DISCUSSION
DISCUSSION
The Notice of Appeal ought to have been filed within 30 days of the issue of the Respondents’ decision upon review dated 17 December 2020 (Section 83G VATA) The Respondents stated in their decision letter that they would not object to appeals lodged within 3 months of the 30-day appeal period. The Notice of Appeal was generated on 15 January 2024, which was more than 2 ½ years out of time of both the statutory time limit and the Respondents’ extended discretionary time limit. I consider that to be both serious and significant. The Appellant also concedes that, in the Respondents’ letter dated 15 September 2022, HMRC Debt Enforcement made another suggestion that the Appellant appeal to the Tribunal; the Appellant waited over a year after that suggestion before making an appeal, a period that I find would be both serious and significant by itself.
Moving to the second stage, I am not persuaded that there was a good reason for the delay.
The explanation put forward in the Notice of Appeal that the delay was due to “ongoing issues caused during the pandemic” is inadequate, with no explanation as to what the “issues” were or why they caused delay. The Appellant was invited to expand upon those reasons by way of filing amended grounds, but, if anything, the amended grounds stepped back from the original grounds by stating only that the pandemic “may [my emphasis] have slowed progress”. Again, no proper or cogent explanation was forthcoming in that response. In submissions, the Appellant referred only to delays in 2020, with no further explanation as to how the timing of the appeal was affected.
In submissions, Mr Wine pressed the argument that the review decision under appeal was invalid and stated that the only reason that the appeal was brought was the invitation from the Respondents.

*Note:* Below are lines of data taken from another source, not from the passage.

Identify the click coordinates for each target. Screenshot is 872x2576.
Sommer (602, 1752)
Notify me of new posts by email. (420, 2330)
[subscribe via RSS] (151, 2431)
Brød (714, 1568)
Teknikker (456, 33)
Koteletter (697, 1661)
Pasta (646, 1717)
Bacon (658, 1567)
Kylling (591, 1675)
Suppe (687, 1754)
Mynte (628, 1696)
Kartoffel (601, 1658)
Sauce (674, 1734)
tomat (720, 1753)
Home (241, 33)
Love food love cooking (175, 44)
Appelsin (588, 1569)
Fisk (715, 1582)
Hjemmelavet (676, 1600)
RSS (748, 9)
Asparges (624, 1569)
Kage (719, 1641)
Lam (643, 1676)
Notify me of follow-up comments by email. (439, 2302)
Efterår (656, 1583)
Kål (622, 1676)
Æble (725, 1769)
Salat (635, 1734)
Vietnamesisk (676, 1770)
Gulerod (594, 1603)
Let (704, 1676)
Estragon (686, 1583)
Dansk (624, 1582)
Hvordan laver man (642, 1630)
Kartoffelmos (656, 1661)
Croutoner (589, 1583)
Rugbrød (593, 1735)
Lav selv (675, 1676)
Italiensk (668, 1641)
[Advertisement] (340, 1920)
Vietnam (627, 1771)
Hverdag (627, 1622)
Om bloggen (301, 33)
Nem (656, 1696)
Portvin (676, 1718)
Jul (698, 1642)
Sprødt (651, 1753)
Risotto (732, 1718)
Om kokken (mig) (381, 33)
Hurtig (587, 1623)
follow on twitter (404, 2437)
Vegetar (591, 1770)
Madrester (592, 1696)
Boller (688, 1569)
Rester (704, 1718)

The validity of the review decision is a matter that goes to the merits of the appeal, to be considered at the third stage. I do not find that Appellant’s assertion that that the reason that the appeal was brought at all was due the Respondents’ invitation, is a good reason for bringing the appeal late, not least because the Appellant was reminded of his appeal rights at many stages, including in the original decision and the review decision letters.

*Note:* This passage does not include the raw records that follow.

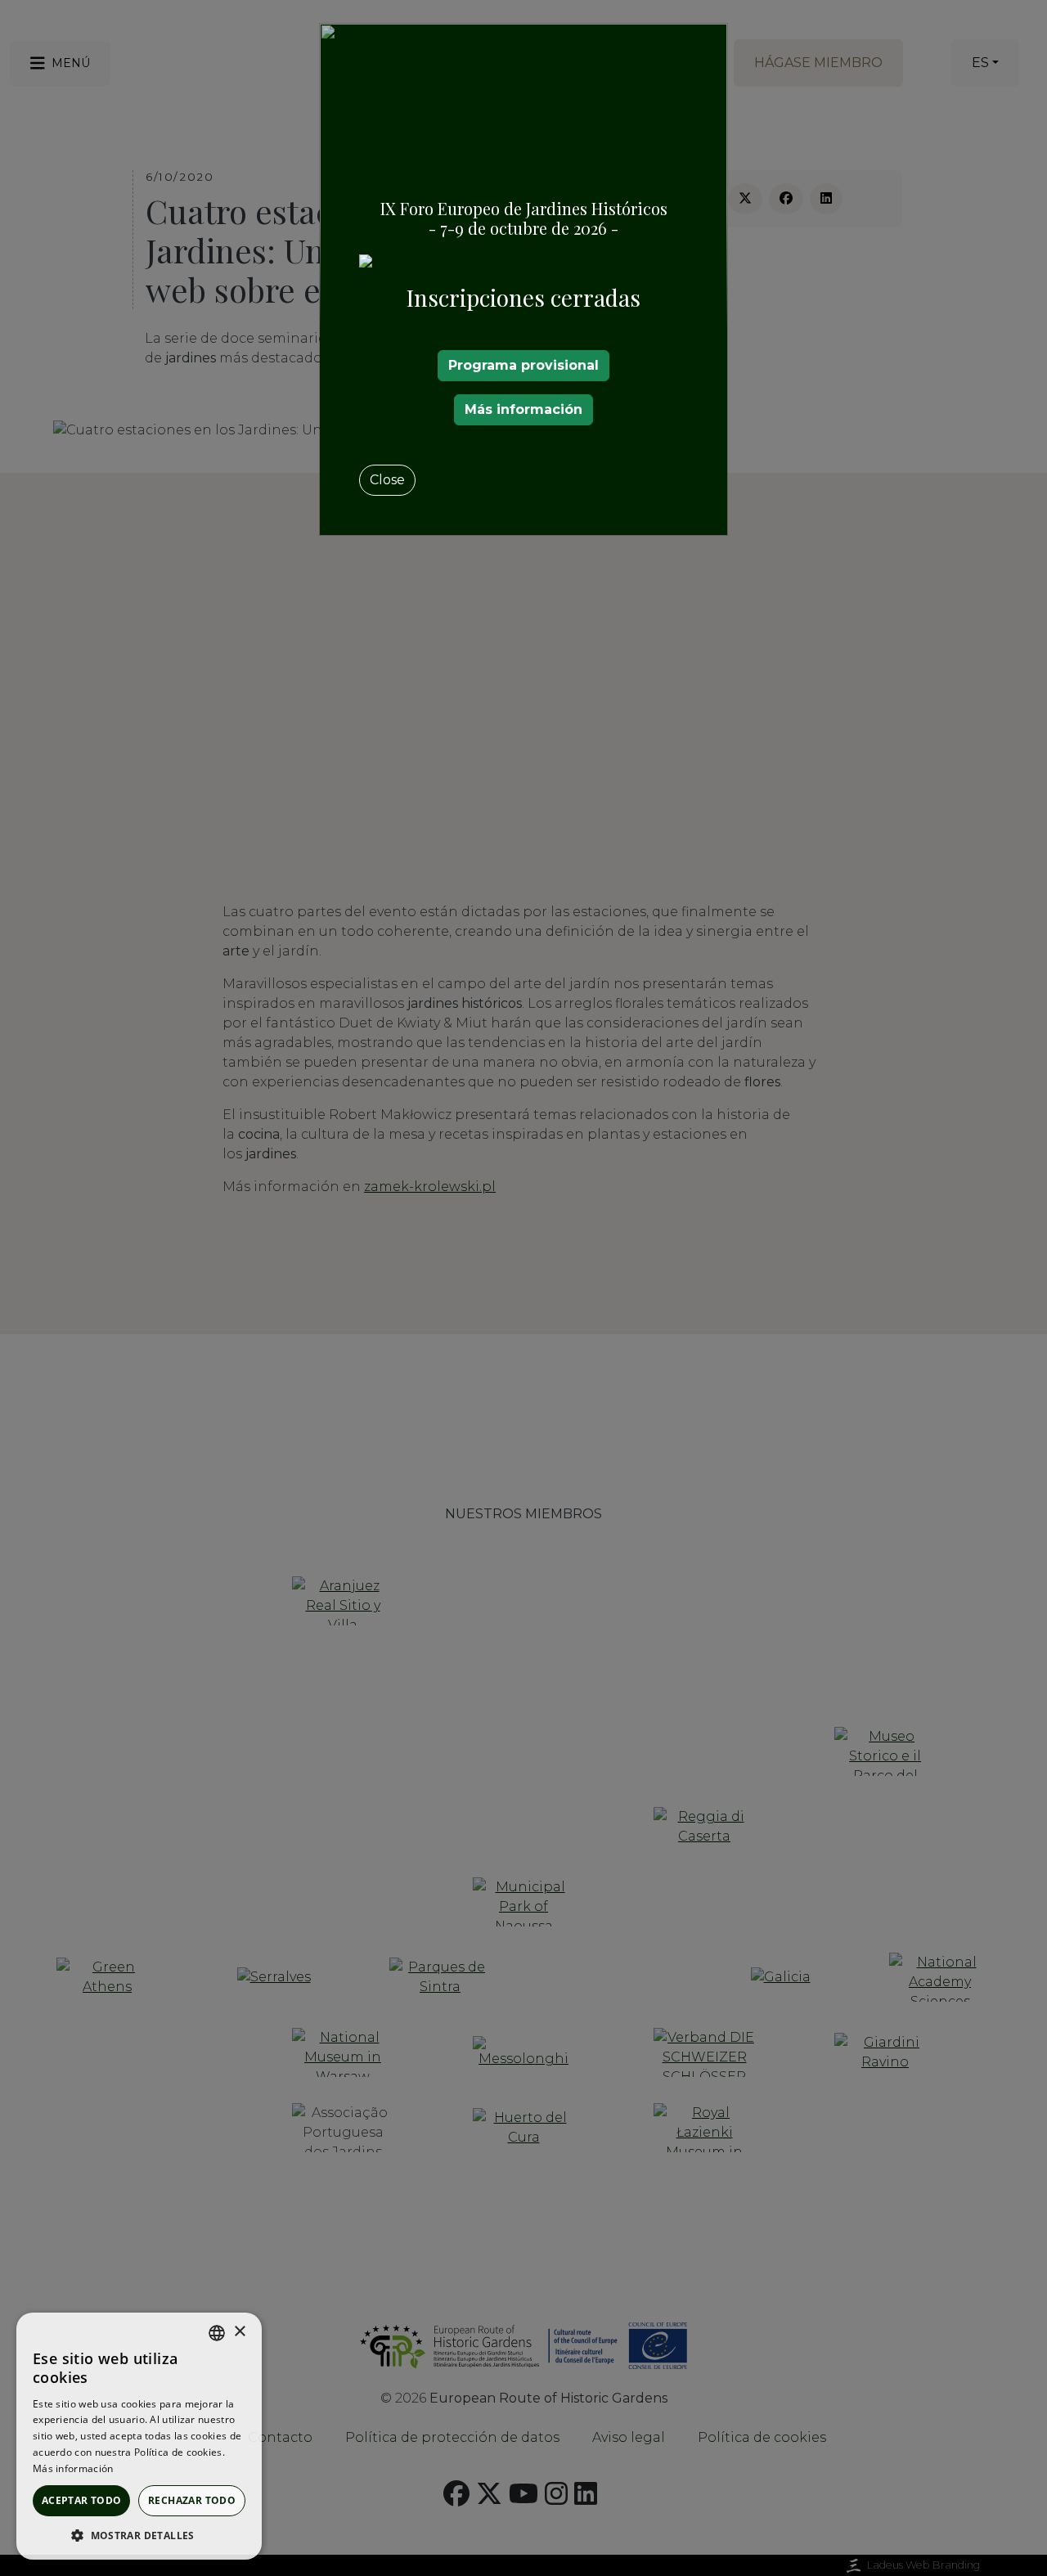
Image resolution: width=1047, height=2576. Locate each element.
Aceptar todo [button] (82, 2500)
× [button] (239, 2332)
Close (387, 480)
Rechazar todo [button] (192, 2500)
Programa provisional (523, 365)
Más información (523, 409)
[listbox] (217, 2333)
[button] (139, 2535)
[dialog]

In my consideration of the third stage of the balancing exercise, I take into account the particular importance of the need for litigation to be conducted efficiently and at proportionate cost, and for statutory time limits to be respected. In respect of the prejudice to both parties, I have considered the prejudice to the Appellant in not being permitted to pursue his appeal. As set out in Martland at [46], the Tribunal should consider the arguments of the case in outline so it can form a general impression of its strength or weakness to weigh in the balance.
The Appellant’s grounds of appeal, and the replies to the request for amended grounds of appeal, do not set out any substantive grounds over and above disagreeing with the Respondent’s decision. In correspondence, the Appellant challenged the validity of the review decision for reason of late notification, and that argument was again raised in oral submissions. Considering sections 83F and 98 VATA and section 7 of The Interpretation Act 1978, it is clearly arguable that the review decision was notified late. The case of Dennison to which I was referred, does not assist me any further.

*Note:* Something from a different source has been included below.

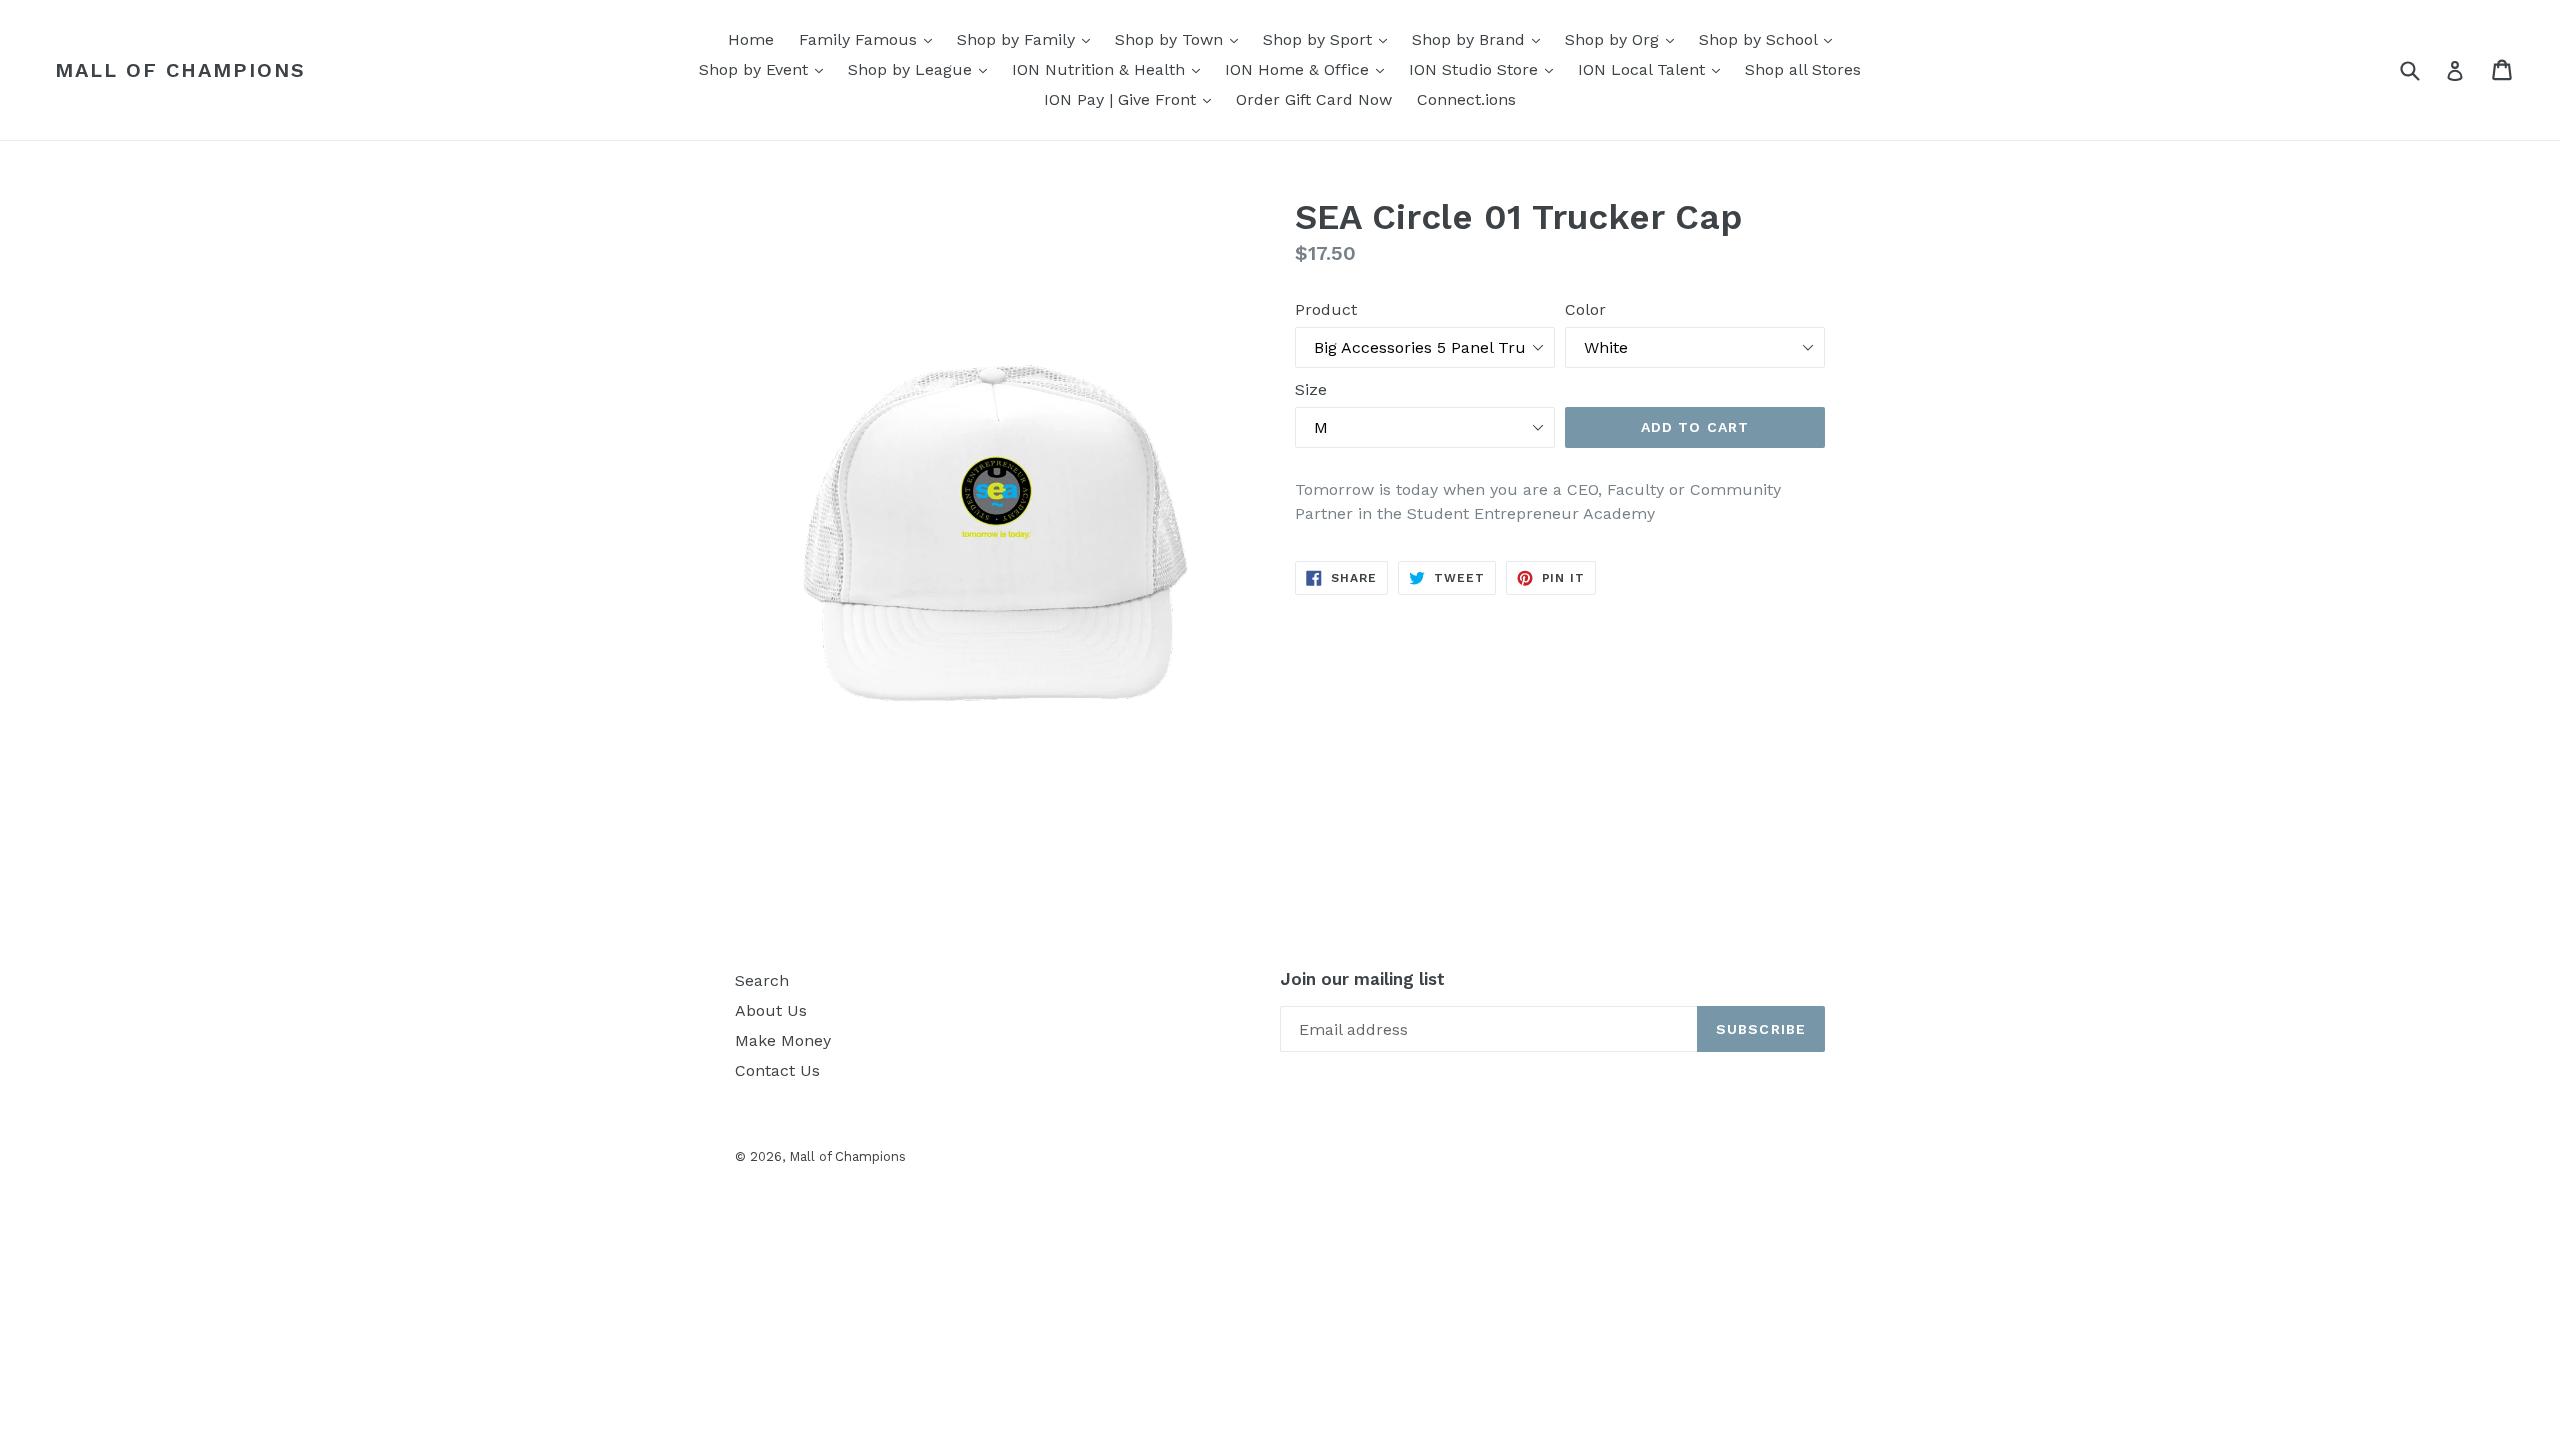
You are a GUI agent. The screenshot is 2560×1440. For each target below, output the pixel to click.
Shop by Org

However, the consideration of the merits is a matter that goes to the prejudice to the parties. In the event of a successful appeal of the review decision, there is a strong argument that the default position would be that the original decision (that reached the same conclusion) would be upheld (s. 83F (8) VATA). If that were the case, even if the Appellant were to succeed in challenging the validity of the review decision, he would be no better off. Conversely, the Appellant’s submission that the default position would be that there was no valid assessment was not supported by any further reasoning, and I find that it is no more than arguable.
The Respondents submit that should the Application be allowed, they would be prejudiced in that they will have to divert resources to defend an appeal which they were entitled to consider closed, especially given the significant length of the delay. I consider that the prejudice to HMRC is more limited as a factor to weigh in the balance as compared to that which the Appellant will suffer by loss of the chance to argue his appeal.
Taking all of these points into account, I find that the prejudice to the Appellant in not being permitted to continue his appeal does not outweigh the significance and seriousness of the delay in bringing it.
I do not find that the Appellant’s request that the Respondents do not object to any late appeal, is material. This request was made in October 2023 when considerable time had already elapsed, and in any event, the Respondents did not agree to the request.
Stepping back and looking at all the circumstances, I conclude that the application to permit the late appeal should be refused.